Measuring the CO2 of a Google search: Half a cup of tea, or 10 seconds of existence?
There was an article in the London Times this weekend on the energy footprint of various forms of Web activity. For example, according to the website CO2Stats, a single Google search generates 7g of CO2, compared to about 15g to boil water to brew a cup of tea.
Google, which is very proud of its relatively energy-efficient data centers, was obviously stung to the quick, and fired back in its corporate blog:
"[The Times article claimed] that a typical search uses "half the energy as boiling a kettle of water" and produces 7 grams of CO2. We thought it would be helpful to explain why this number is *many* times too high. Google is fast — a typical search returns results in less than 0.2 seconds. Queries vary in degree of difficulty, but for the average query, the servers it touches each work on it for just a few thousandths of a second. Together with other work performed before your search even starts (such as building the search index) this amounts to 0.0003 kWh of energy per search, or 1 kJ. For comparison, the average adult needs about 8000 kJ a day of energy from food, so a Google search uses just about the same amount of energy that your body burns in ten seconds.”
The two sides have a significant difference of opinion about how to measure power consumption. Google’s analysis emphasizes the speed of its search, while the number referred to in the Times article apparently factors in the additional power needed to deliver a search result from a server located on the other side of the world.
There is little consensus on how to measure data center power efficiency, at least in part because it’s hard to define the amount of “work” accomplished per unit of power.

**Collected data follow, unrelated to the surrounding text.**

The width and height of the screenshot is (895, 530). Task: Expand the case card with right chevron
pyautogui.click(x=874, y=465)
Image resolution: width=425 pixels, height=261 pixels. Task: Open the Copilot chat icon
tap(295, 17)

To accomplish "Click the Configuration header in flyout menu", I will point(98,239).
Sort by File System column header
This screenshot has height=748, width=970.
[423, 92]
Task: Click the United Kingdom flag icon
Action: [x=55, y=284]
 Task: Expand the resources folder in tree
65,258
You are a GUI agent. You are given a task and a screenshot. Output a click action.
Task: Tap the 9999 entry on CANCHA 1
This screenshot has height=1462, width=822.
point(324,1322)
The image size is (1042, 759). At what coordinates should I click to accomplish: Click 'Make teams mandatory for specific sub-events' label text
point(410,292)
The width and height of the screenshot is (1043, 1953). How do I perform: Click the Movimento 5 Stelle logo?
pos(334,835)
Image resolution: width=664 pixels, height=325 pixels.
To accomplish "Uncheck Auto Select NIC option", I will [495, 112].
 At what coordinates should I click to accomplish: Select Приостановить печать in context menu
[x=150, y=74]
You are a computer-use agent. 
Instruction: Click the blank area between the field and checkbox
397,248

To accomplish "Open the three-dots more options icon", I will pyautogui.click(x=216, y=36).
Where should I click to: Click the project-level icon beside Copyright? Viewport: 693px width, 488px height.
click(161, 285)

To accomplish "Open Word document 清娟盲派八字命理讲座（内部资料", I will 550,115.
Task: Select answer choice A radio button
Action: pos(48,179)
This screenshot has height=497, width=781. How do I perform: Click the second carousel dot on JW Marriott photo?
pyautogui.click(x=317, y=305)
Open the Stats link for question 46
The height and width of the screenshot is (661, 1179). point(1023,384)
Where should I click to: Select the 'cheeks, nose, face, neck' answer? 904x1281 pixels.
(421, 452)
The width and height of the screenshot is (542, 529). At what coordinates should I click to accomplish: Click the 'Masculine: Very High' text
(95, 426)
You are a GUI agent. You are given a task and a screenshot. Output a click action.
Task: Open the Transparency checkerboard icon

The Data Center Efficiency Program, part of the Energy Bill (H.R. 6) creates an IT industry-led program to develop metrics and best practices for data center energy efficiency. Energy Star also is working on developing metrics for data center efficiency.
UPDATE: According to Harvard University physicist Alex Wissner-Gross, the creator of the CO2Stats website, the Times came up with the 7g figure all on their own. The only quotes they correctly attributed to him were, "A Google search has a definite environmental impact" and "Google operates huge data centers around the world that consume a great deal of power."
I doubt if it’s all a plot on the part of the Times to focus attention on the need for a methodology to measure the power efficiency of an industry that’s a significant consumer of electricity, but that could be an unintended consequence of this tempest in a teapot.